# obs sound on Teams.



## yakafm (Oct 7, 2020)

hello
when I broadcast a video source (inserted in a scene), I have no audio output to Teams.
Whereas the microphone inputs via OBS, or the audio from other applications is well broadcast in Teams.
It is only the sound that accompanies the video (e.g. the opening credits of the programme) that does not play.
On the other hand, this sound is present during the recording of the session via OBS.
I tested different ways (iShowU, Boom, Soundsource ... ) without result.

Who would have an idea ?
(translate with Deepl)

bonjour
lorsque je diffuse une source vidéo ( insérée dans une scène) , je n'ai pas de sortie audio vers Teams.
Alors que les entrées micros via OBS, ou l'audio des autres applications est bien diffusée dans Teams.
C'est uniquement le son qui accompagne la vidéo (ex : générique de démarrage de l'émission) qui ne passe pas.
Par contre, ce son est bien présent lors de l'enregistrement de la session via OBS.
J'ai testé différentes manière (iShowU, Boom, Soundsource ... ) sans résultat.

Qui aurait une piste ?


----------



## NotCharming@All (Oct 7, 2020)

Hi,
the issue is that MS Teams on a Mac does not broadcast your system audio.
On Windows there is a tick box to enable this but MacOS does not allow this at the moment.
This is not a OBS or Teams issue but a security restricting from MacOS.
Ready this "sticky" threats about desktop audio on Mac:
How to capture desktop audio on Mac

Best Regards
Matthias


----------



## Tirap (Nov 17, 2020)

NotCharming@All said:


> Hi,
> the issue is that MS Teams on a Mac does not broadcast your system audio.
> On Windows there is a tick box to enable this but MacOS does not allow this at the moment.
> This is not a OBS or Teams issue but a security restricting from MacOS.
> ...



Can you please share with me the setting on Windows? I have a similar problem: I am using the virtual cam to stream into Teams but it only takes my mic audio.

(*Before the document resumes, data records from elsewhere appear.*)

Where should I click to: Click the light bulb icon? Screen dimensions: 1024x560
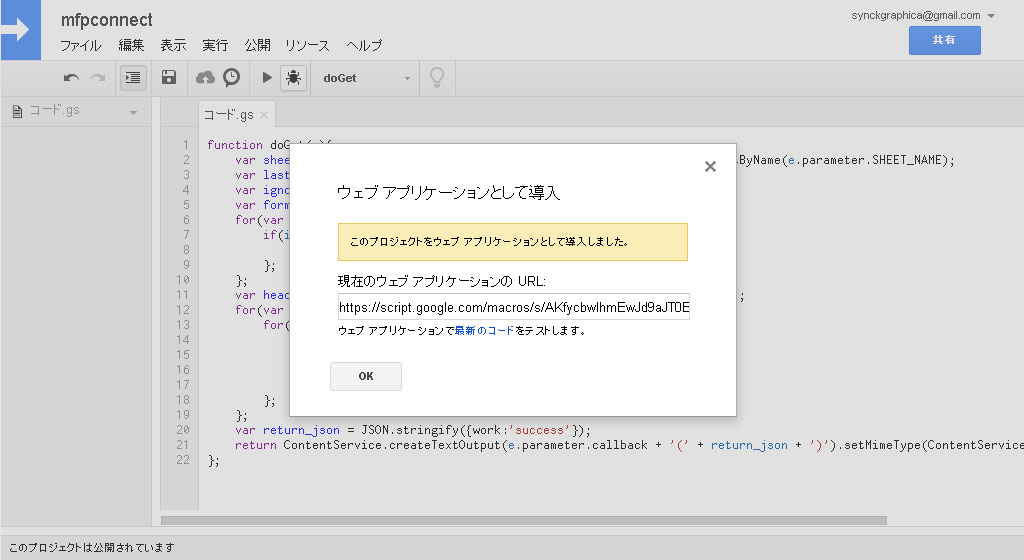[x=436, y=78]
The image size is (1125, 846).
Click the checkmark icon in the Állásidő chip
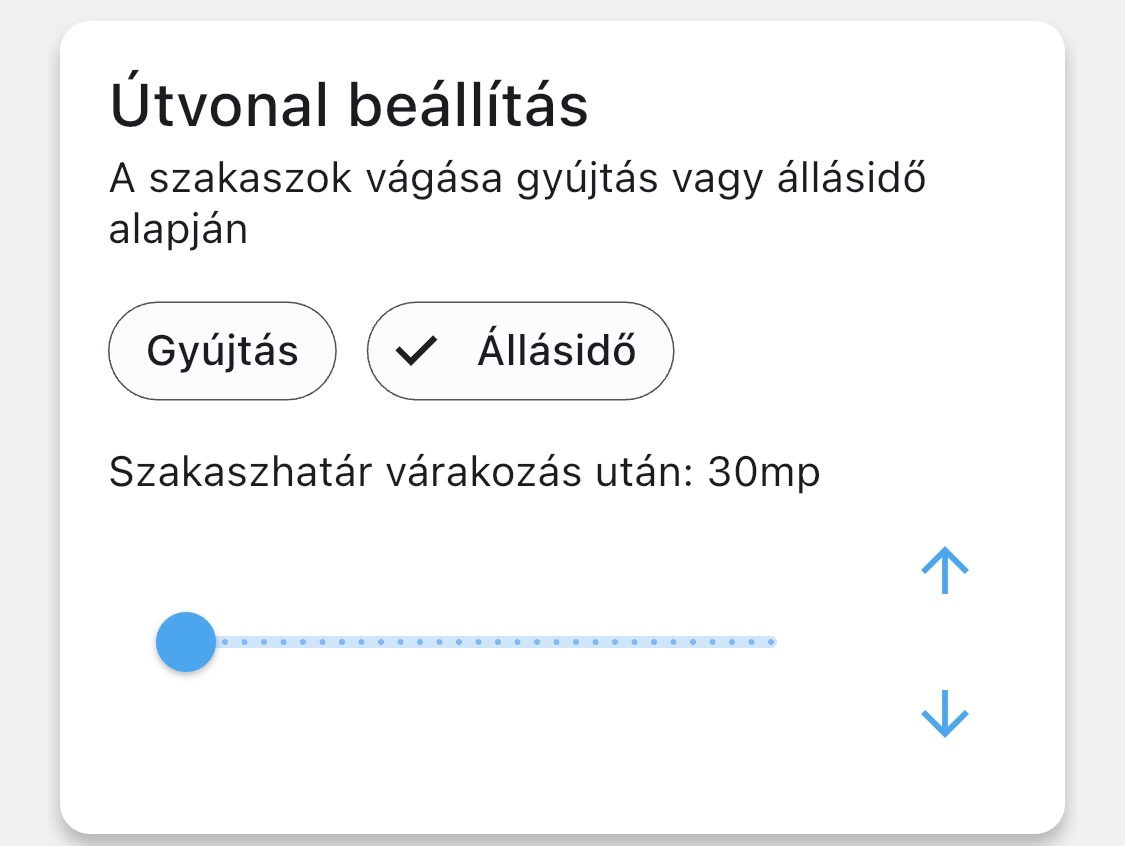(416, 351)
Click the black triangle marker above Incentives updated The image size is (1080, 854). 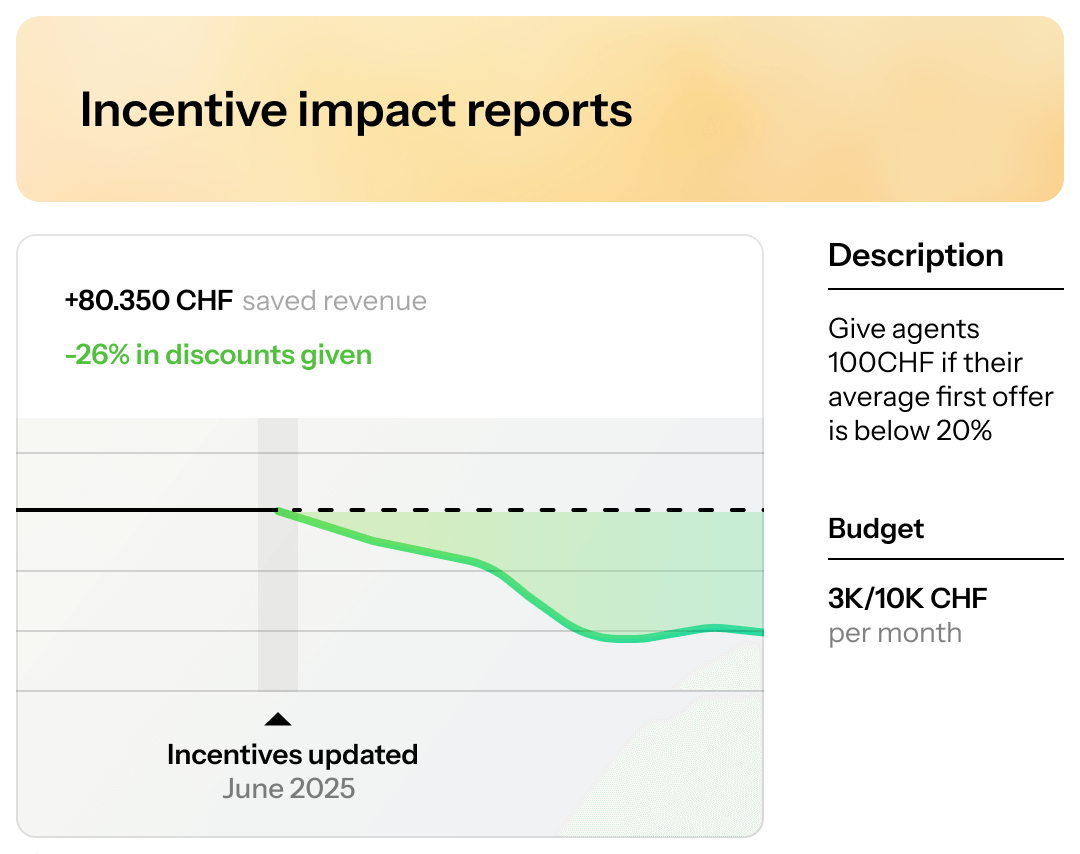[x=278, y=718]
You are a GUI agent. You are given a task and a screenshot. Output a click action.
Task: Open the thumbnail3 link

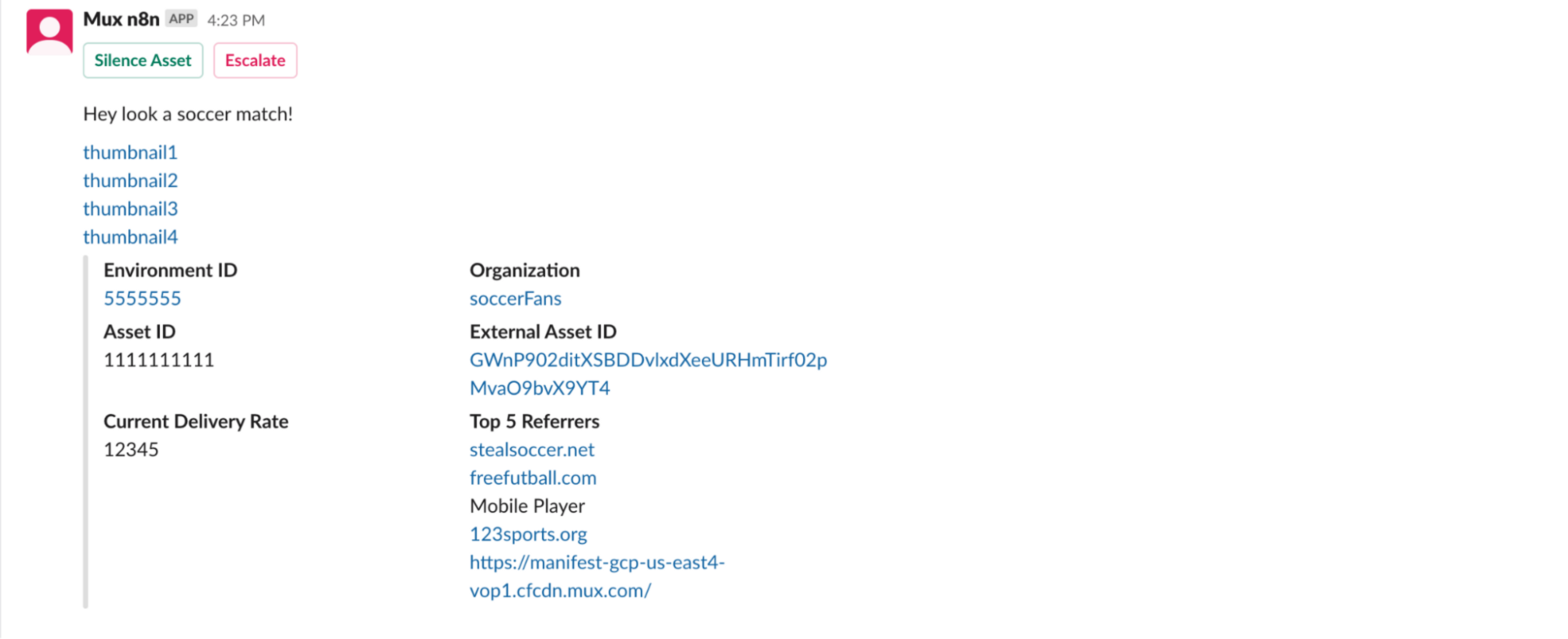(130, 208)
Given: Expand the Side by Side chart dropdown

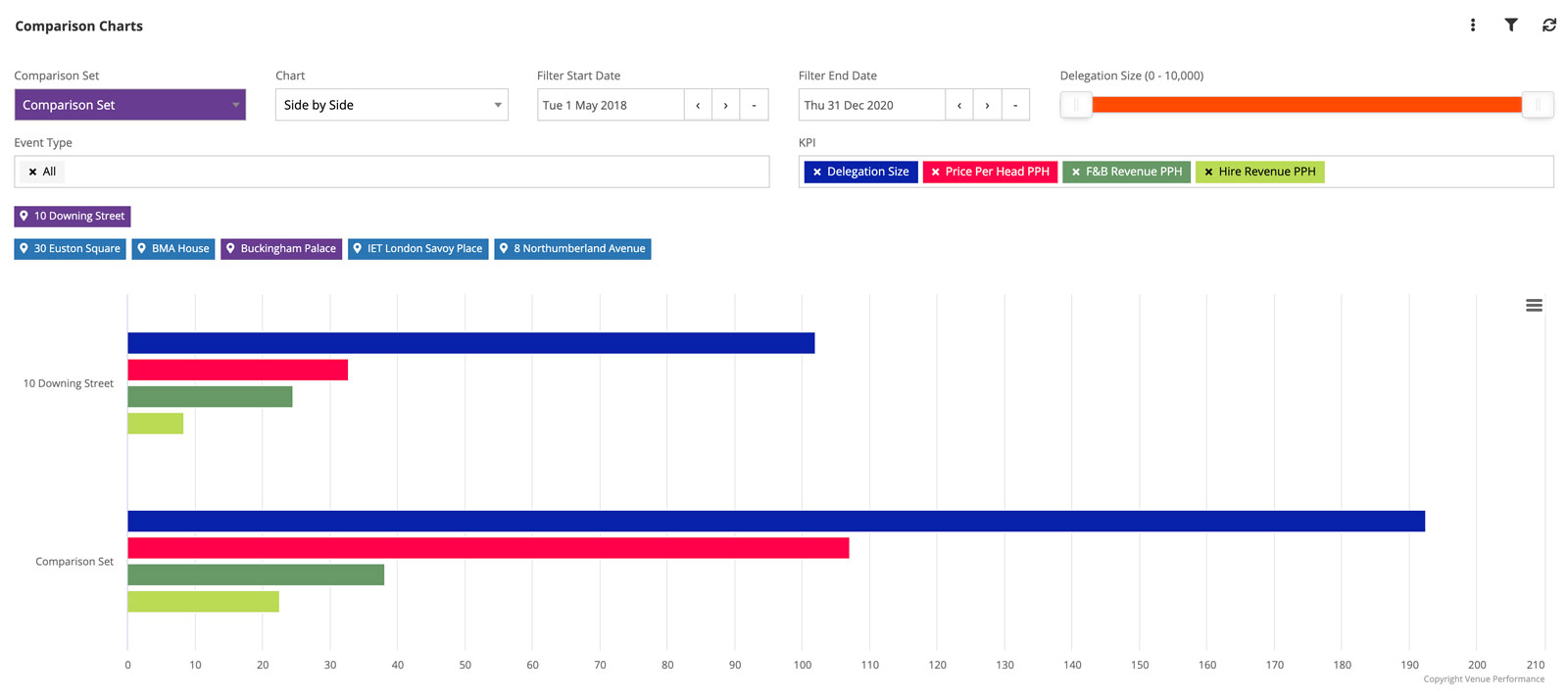Looking at the screenshot, I should click(x=391, y=105).
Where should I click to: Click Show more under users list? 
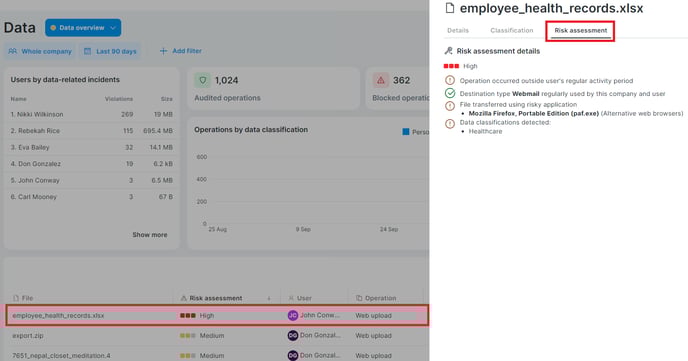point(150,235)
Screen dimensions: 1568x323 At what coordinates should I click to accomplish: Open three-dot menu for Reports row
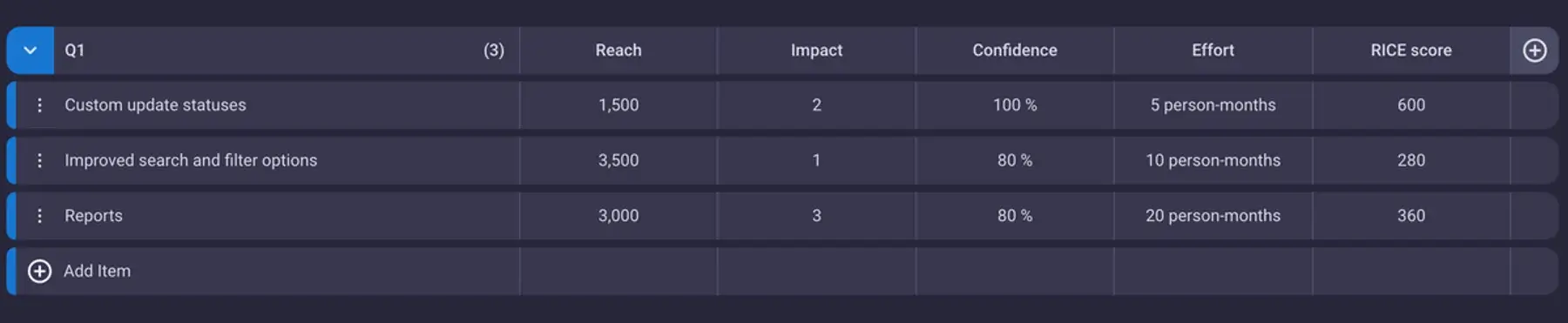pyautogui.click(x=39, y=216)
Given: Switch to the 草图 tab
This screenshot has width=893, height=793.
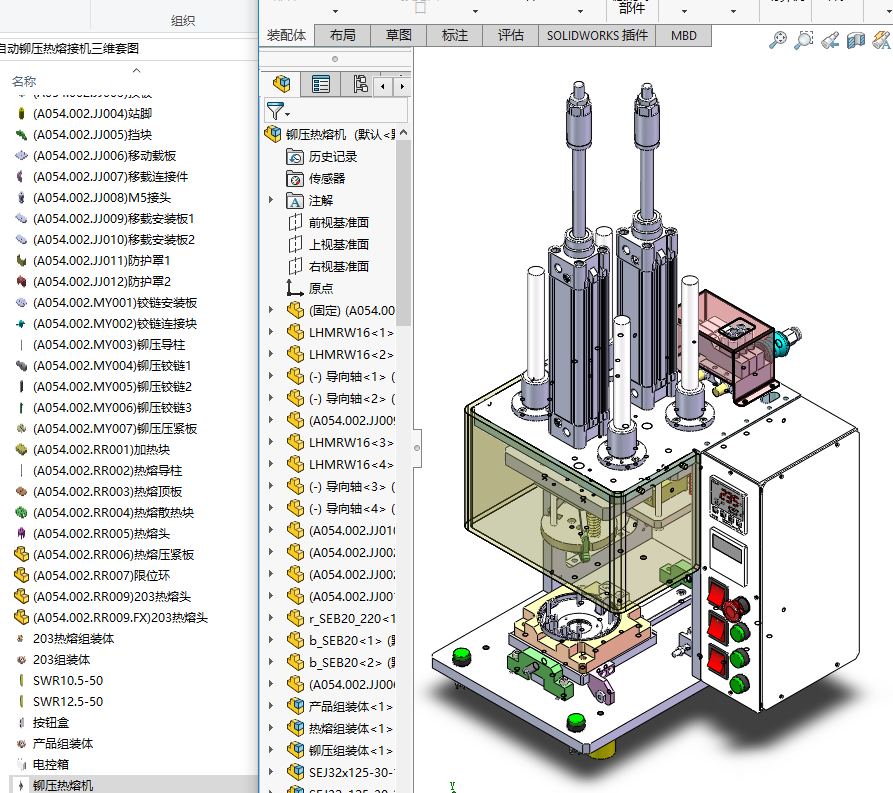Looking at the screenshot, I should point(398,35).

All the other audio outputs are not captured.

Thanks a lot!


----------



## coba (Feb 22, 2021)

hy peps, im also facing the same prob with the person who asked this question, i run obs for live streaming to Teams, but the sound when i broadcast it kinda weird, some times it comes out some times doesn't, i also had installed NDI but it doesn't solve the problem.. ive tried every tuts in youtube still not solving the problem. can anyone help me @nielscorfield @NotCharming@All @Tirap @yakafm


----------



## Lapieuvre (May 11, 2021)

Same problem here. 


> On Windows there is a tick box to enable



Ok if it fixes the problem it would be nice.  Now where would that "tick box" be ???  I use Windows 10

EDIT : If you talk about the checkbox when we share a window in Teams, that's not we need, Teams block the audio going from OBS to TEAMS through the virtual cable, but the voice goes through.  so there is a setting in Teams that blocks the audio.  I tried turning noise cancelling off in Teams, without success.

Thanks


----------



## illanz (Jan 5, 2022)

Did someone manage to make desktop sound work in teams through OBS ?
Image + mic via virtual cam + virtual cable is OK but the mp3 sounds sent from a streamdeck don't work in the teams meeting


----------



## tinusriyanto (Jan 6, 2022)

I think there is a post recently about how to use VB Cable. In that post there is a screen capture on setting up a Multi-Mode Output containing VB Cable and your Built-in Output and then assigning that Multi-Mode Output as your system (desktop) output.
Would that work for you ?


----------